Next, the electric motor 79 is again energized to draw the drive sleeve 85 further upwardly, causing the drive shaft 89 to move further upwardly until it is stopped at its uppermost position by means of conventional limit switch means (not shown). As the drive shaft 89 moves further upwardly (toward its uppermost position) the upper latch arms 111 complete their extending (if they were not fully extended when the drive shaft 89 reaches its intermediate position) and move upwardly within the annular recess 127 until they abut the shoulder formed by the upper extremity of the annular recess 127, after which time the sleeve valve 57 will begin to move upwardly. When the drive shaft 89 has reached its uppermost position, the sleeve valve 57 will have reached its closed position, as shown by FIG. 6.

When the sleeve valve 57 is closed, formation fluid is prevented from entering the bypass sub bore 43 above the sleeve valve 57 and consequently there will be a formation pressure buildup which can be sensed by pressure sensor means carried by the bottom section 77 of the wireline tool 61 and observed at the above ground equipment 25. When the formation pressure buildup has reached a steady state condition, the electric motor 79 may be energized in the direction to cause the drive shaft 89 to move downwardly to its intermediate position, at which time the electric motor 79 is stopped by conventional limit switch means (not shown). At this time, the sleeve valve 57 is again at its open position, permitting fluid from the formation and via the bypass sub porition 55 and the drill pipe 19 to the above ground equipment 25, so that appropriate flow tests can be made. It is apparent that the sleeve valve 57 can be actuated to its open or closed position, as necessary, to make the desired tests. It is also apparent that, since the activity of the pressure sensors carried by the wireline tool 61 can be observed at the above ground equipment 25, there is no guess work as to how long it takes for various phases of the formation pressure test procedure, and consequently, it is not necessary to waste valuable drilling rig time.

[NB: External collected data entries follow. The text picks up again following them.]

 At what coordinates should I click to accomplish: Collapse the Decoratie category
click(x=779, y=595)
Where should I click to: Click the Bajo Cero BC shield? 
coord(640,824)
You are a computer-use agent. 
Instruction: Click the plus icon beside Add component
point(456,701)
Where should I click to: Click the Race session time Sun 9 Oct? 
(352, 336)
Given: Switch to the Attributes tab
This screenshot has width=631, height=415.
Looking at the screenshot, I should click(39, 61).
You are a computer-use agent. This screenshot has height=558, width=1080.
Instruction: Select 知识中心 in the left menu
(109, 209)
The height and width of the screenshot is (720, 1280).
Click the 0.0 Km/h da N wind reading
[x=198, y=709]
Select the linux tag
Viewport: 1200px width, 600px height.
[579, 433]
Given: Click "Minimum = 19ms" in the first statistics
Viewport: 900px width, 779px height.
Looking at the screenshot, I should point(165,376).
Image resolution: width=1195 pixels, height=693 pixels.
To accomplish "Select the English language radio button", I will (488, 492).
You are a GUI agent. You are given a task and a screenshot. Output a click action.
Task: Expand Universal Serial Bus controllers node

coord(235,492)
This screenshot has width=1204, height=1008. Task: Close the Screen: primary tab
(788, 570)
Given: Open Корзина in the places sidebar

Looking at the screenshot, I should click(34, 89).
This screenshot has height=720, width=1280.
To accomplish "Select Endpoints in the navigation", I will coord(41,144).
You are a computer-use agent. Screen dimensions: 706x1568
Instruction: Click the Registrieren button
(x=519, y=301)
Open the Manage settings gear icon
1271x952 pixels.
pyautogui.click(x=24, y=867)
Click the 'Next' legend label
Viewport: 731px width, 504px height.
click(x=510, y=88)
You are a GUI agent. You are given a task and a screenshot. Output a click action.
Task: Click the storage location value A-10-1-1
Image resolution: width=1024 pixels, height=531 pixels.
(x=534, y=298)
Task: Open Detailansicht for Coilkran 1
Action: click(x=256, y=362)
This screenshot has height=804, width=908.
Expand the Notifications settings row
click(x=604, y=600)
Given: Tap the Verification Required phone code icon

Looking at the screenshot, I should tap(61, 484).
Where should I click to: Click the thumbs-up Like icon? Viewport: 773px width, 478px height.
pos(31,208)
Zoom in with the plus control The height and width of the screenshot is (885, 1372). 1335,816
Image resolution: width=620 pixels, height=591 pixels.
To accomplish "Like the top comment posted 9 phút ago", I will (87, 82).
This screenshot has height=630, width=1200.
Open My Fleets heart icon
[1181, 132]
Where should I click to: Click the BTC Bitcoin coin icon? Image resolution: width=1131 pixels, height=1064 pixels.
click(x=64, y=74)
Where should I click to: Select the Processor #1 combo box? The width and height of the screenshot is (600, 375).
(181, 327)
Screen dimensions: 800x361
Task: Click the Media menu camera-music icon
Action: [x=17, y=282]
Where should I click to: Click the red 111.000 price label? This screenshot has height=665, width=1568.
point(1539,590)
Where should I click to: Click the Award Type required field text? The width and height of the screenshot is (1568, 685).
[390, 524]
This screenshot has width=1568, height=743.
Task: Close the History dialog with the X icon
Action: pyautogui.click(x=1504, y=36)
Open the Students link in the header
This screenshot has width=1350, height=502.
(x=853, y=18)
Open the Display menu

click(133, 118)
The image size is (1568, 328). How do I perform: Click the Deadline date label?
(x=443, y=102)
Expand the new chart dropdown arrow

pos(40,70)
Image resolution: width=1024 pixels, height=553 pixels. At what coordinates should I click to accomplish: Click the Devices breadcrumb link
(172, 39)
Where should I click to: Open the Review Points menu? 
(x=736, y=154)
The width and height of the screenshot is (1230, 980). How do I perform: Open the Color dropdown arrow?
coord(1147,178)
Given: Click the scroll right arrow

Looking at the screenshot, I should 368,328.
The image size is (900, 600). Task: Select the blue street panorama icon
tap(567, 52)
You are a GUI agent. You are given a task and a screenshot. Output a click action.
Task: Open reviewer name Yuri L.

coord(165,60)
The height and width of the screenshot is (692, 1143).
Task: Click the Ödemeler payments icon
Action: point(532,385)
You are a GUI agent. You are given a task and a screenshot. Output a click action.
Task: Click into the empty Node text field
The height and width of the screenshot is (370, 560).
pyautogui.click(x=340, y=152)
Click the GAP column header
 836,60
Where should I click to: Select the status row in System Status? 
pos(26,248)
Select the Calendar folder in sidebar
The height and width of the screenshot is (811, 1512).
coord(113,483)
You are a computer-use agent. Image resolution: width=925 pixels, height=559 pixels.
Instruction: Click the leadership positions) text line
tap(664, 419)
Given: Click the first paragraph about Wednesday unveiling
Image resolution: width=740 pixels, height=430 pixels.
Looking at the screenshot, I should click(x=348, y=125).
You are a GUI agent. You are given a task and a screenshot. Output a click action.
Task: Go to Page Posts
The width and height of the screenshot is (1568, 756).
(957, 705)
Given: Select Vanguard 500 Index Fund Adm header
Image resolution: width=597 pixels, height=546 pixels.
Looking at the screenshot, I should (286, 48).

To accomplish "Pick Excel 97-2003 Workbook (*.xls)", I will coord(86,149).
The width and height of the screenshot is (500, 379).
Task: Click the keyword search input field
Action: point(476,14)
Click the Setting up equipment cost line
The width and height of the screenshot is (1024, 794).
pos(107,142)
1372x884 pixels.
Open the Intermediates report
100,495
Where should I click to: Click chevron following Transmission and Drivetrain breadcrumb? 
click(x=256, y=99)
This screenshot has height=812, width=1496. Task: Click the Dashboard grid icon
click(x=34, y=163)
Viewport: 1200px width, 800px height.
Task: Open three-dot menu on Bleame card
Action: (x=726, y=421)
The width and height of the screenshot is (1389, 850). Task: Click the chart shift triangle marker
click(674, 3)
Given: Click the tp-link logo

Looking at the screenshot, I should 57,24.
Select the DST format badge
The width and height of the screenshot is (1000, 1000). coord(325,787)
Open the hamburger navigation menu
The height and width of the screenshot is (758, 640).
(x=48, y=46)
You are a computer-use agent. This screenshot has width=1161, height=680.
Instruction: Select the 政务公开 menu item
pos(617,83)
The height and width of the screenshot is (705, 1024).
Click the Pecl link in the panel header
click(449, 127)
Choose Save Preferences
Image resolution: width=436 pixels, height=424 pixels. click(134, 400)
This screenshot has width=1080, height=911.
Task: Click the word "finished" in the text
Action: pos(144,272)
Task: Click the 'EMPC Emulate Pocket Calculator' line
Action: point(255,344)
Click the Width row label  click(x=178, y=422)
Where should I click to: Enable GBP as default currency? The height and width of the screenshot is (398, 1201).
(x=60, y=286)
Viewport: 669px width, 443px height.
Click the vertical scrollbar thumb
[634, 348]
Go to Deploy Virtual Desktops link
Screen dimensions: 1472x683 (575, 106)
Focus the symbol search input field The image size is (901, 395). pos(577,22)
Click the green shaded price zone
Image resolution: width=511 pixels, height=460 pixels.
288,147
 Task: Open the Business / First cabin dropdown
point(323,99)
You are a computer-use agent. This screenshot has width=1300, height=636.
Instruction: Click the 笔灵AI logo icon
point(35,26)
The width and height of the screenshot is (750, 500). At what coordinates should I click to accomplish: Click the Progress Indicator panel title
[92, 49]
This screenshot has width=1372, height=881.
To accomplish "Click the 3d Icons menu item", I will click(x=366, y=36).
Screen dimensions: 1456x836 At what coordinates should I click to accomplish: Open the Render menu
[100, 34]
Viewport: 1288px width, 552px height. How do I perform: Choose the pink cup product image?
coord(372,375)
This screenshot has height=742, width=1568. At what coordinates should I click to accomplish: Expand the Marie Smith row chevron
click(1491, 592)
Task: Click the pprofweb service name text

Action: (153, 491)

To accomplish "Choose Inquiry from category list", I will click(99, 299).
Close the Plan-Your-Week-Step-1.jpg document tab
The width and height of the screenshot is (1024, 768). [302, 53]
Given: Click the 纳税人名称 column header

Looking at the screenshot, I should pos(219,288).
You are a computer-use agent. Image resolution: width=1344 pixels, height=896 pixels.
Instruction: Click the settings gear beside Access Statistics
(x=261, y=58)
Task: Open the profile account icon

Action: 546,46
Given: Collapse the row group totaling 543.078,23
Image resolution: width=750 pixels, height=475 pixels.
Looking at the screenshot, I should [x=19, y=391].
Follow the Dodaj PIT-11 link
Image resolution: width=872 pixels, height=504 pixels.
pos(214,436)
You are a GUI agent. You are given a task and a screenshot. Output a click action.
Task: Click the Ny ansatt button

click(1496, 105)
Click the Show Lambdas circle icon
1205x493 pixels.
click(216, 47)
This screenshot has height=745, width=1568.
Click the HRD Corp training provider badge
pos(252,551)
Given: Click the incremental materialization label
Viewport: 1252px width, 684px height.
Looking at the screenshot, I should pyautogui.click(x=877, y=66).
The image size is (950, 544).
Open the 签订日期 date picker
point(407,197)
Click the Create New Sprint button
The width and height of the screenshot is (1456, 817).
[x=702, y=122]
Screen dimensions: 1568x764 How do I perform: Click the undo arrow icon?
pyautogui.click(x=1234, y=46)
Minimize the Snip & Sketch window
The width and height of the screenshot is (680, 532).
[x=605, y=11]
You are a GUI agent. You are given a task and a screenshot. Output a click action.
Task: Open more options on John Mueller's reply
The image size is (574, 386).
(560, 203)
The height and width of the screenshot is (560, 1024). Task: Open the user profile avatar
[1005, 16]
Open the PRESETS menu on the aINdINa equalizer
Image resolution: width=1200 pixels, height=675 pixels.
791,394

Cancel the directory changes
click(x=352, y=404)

After all tests have been completed, and with the sleeve valve 57 in the open position, the electric motor 79 is again energized in the direction to move the drive shaft 89 to its lowermost position, causing both the upper latch arms 111 and the lower latch dogs 71 to move to their retracted position. The electric motor 79 is stopped at its lowermost position by conventional limit switch means (not shown). Next, the wireline tool 61 is withdrawn from the well 11, and then the circulation valve means is actuated in a conventional manner to shear pin 157 and move slidable sleeve 153 to open ports 159 to equalize pressures and permit circulation of the formation fluids out of the drill string above the bypass sub, after which the releasable packer 23 is released and the test string including the bypass sub 17 is withdrawn from the well 11.

A fourth important function of the wireline tool 61 is to provide for "fail safe" operation, in the event that, for any reason, the lower latch dogs 71 and/or the upper latch arms 111 cannot be retracted by normal operation of the electric motor 79 and the drive shaft 89.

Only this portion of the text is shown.